The June 6 vote seeks money for operating costs only – and no expansion of services — asking voters to pay 38 cents more per $100 of assessed value. The district did not immediately respond to a request for the cost to the average homeowner.
But in announcing the second referendum, Colonial noted impending cuts to public education from Gov. John Carney’s fiscal 2018 budget proposal.
Since losing the Feb. 28 vote, Colonial has instituted a hiring, spending and travel freeze, spokeswoman Lauren Wilson wrote in a news release Monday. Should voters reject the June referendum, the release said, Colonial “is preparing to implement over $4 million in cuts for the 2017-2018 school year.”
Among the cuts:
- Over 170 positions will be eliminated over all departments, including administrative posts. Wilson did not specify which jobs but said class sizes would increase.
- Middle school and freshman sports would be cut.
- Parents would be required to provide basic school supplies.
- Student travel and field trips will be cancelled or costs will be paid by parents.
- The Art Show, Band and Choral festivals, and STEAM Showcase will be canceled.
- The annual Teacher of the Year and retirement dinners will be cancelled.
- Summer enrichment programs will be cancelled, including Middle School Institute and STEM, impacting over 700 students.
- Summer Credit Recovery Program for high school students will be cancelled.
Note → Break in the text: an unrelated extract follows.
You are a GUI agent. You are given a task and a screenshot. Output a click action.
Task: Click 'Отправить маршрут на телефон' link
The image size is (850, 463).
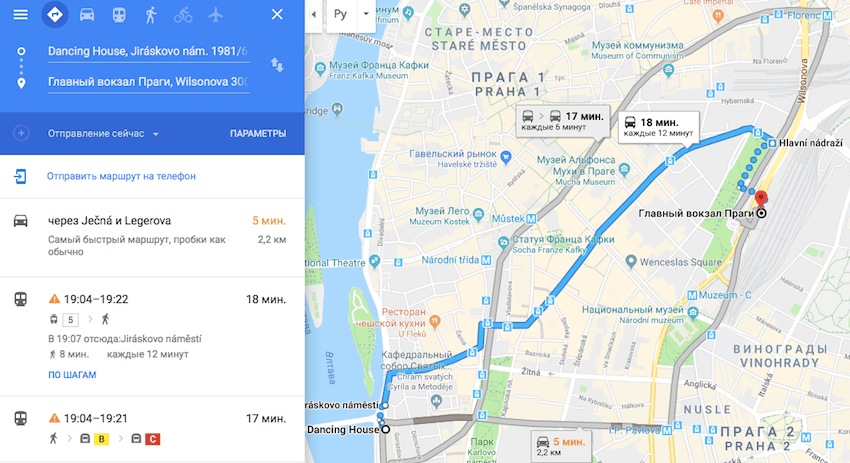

Superintendent Dr. Dusty Blakey was not available for an interview because of a death in the family, Wilson said. But in a written statement, Blakey said district leaders realized that “we didn’t communicate the impact that a failed referendum will have on our schools.”
Blakey said students would still get a quality education should the referendum fail, but “we are preparing to make some very difficult choices that will impact our valued staff, and as a result, our students.”